As soon as March arrives, most working professionals have one question: how to save tax? They receive an email from their office staff, and people rush to deposit their savings into the Public Provident Fund (PPF). The reason is clear: government guarantees and tax exemptions. Now, in 2026, when many new investment options are available, it's important to understand how wise investing in PPF is for everyone. So, let's understand, in simple terms, what the benefits of PPF are and who might find it a better investment.
Question: The biggest advantage of PPF: Tax-free investment?
PPF is classified in the EEE (Exempt-Exempt-Exempt) category.
This means tax exemption on investment.
Interest earned is not taxable.
The maturity amount is also tax-free.
In fact, under the old tax system, tax exemption was available on investments up to Rs 1.5 lakh under Section 80C.
Currently, the interest rate on PPF is around 7.1% per annum, which the government reviews every quarter.
Question: 15-year lock-in: What are the benefits and challenges?
The biggest feature of PPF is its 15-year lock-in period.
This advantage is that it disciplines you for long-term savings.
If you suddenly need money, it's not easy to withdraw it immediately.
However, partial withdrawals and loan facilities are available with certain conditions.
Question: How much can a fund be created in 15 years?
If an investor deposits Rs 1.5 lakh every year in PPF, and the interest rate remains around 7.1%, then a fund of around Rs 40 to 42 lakh can be created in 15 years. However, this amount may vary depending on changes in the interest rate.
Question: What are the benefits of the new tax system?
If you have chosen the new tax regime, you will not be eligible for the tax exemption under Section 80C. Therefore, the main benefit of PPF remains as a safe and tax-free long-term investment.
Question: For whom is PPF a good option?
PPF is especially suitable for:
Those who want a completely safe investment
Those who aim for long-term savings or retirement
Those who want to maintain discipline in their investments
Those who already have a high-risk profile in their portfolio
Question: What do smart investors do?
In terms of financial planning, many experts recommend that it is better to divide your investments between different investment options. For example, a portion of your investment should be divided into safe investments like PPF and a portion into equities or mutual funds. This helps maintain balance in your portfolio.

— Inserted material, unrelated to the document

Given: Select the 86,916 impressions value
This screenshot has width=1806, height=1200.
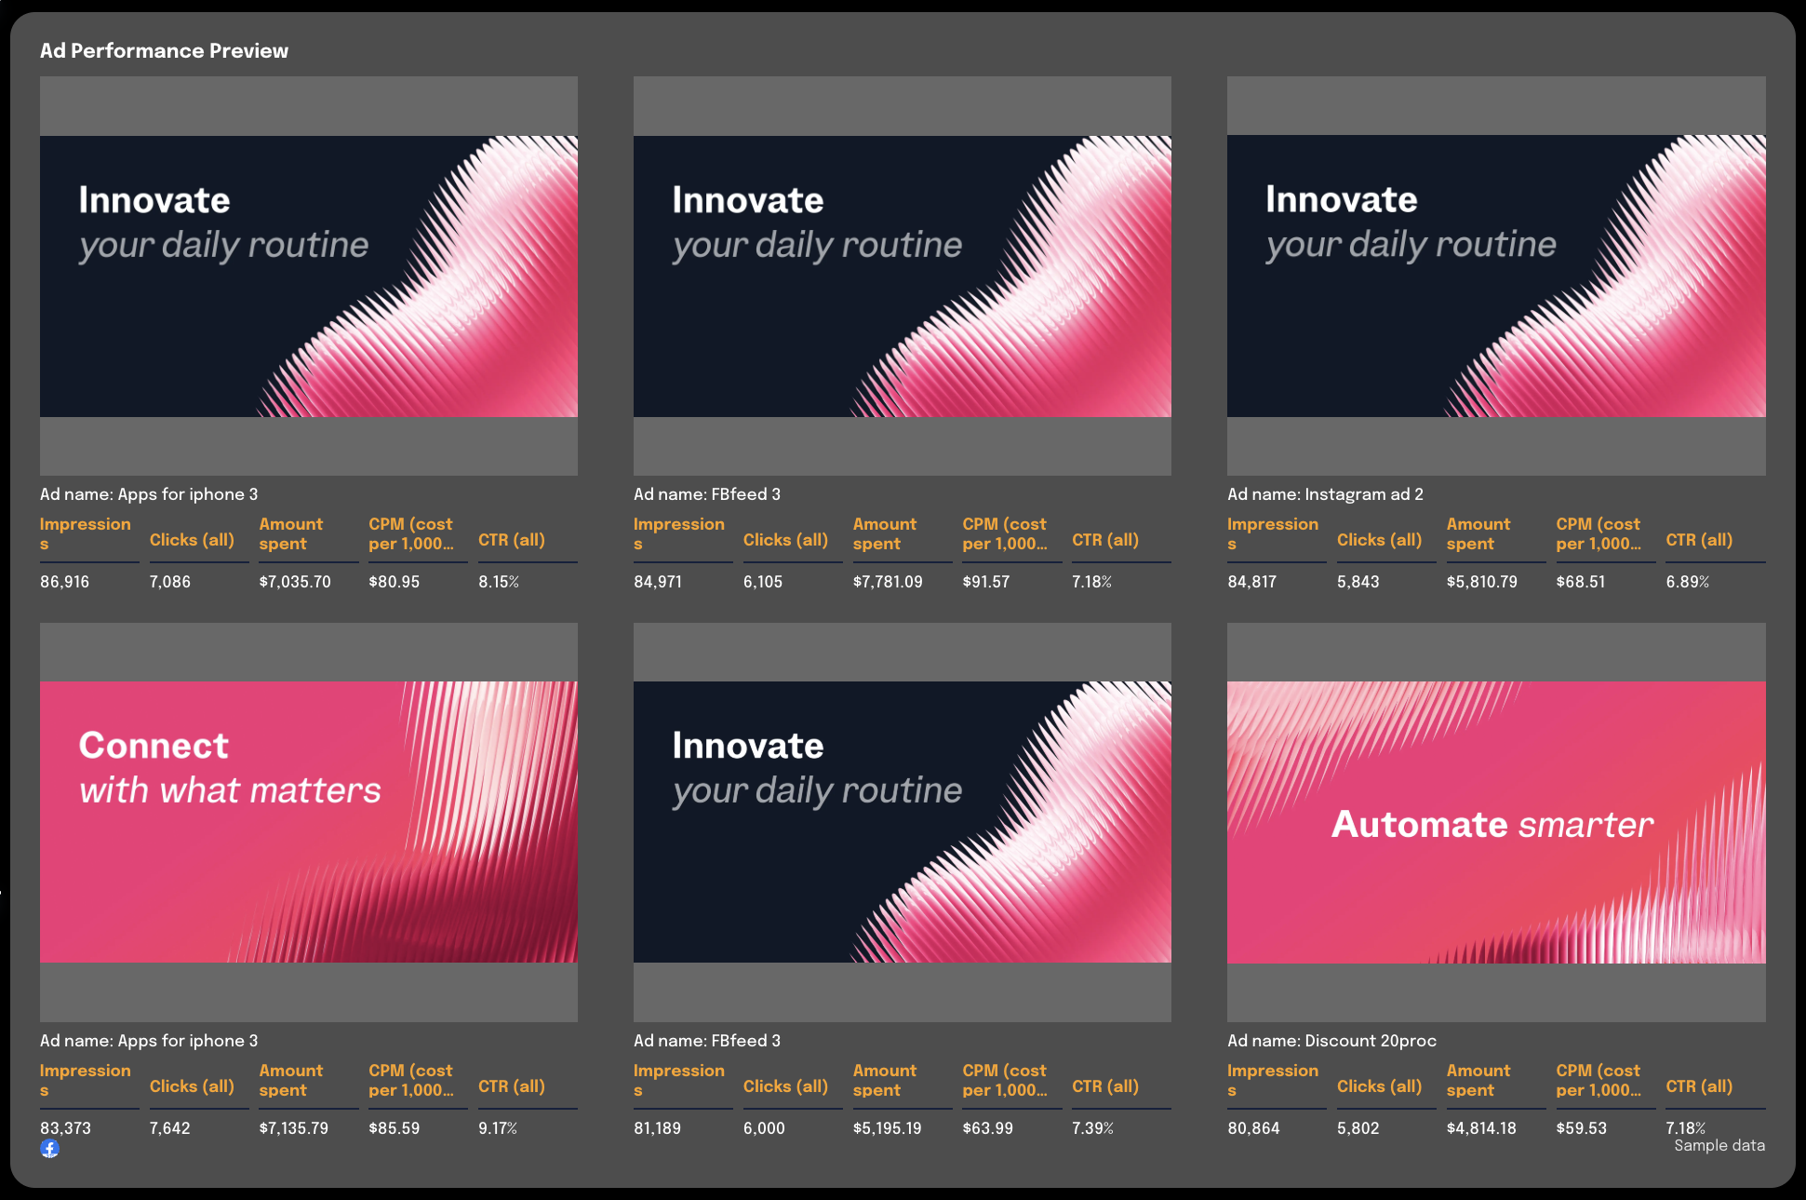Looking at the screenshot, I should 64,581.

Why is it important to balance your portfolio?
If you want to invest wisely, it's better to invest in different options rather than investing your entire corpus in a single scheme. This reduces risk and increases your chances of earning returns.
Mix your investments: Investing in different asset classes is considered a better strategy than investing your entire savings solely in PPF.
80-20 example: If you want to invest ₹1.5 lakh to save tax, you can invest approximately ₹1 lakh in ELSS (tax-saving mutual funds) and ₹50,000 in PPF.
Advantage of ELSS: ELSS has a lock-in period of only 3 years and offers the potential for better returns than equities in the long run.
Role of PPF: PPF is considered a safe investment, providing stability and tax-free returns to your portfolio.
Understand the whole thing in short words.
Investing in PPF is neither completely wrong nor the best option in every situation. Yes, it depends on your age, risk tolerance, and investment goals. So, if you want a safe and tax-free long-term investment, PPF is still considered a strong option. (Note: This news is based on general information; for more details, consult a financial advisor.)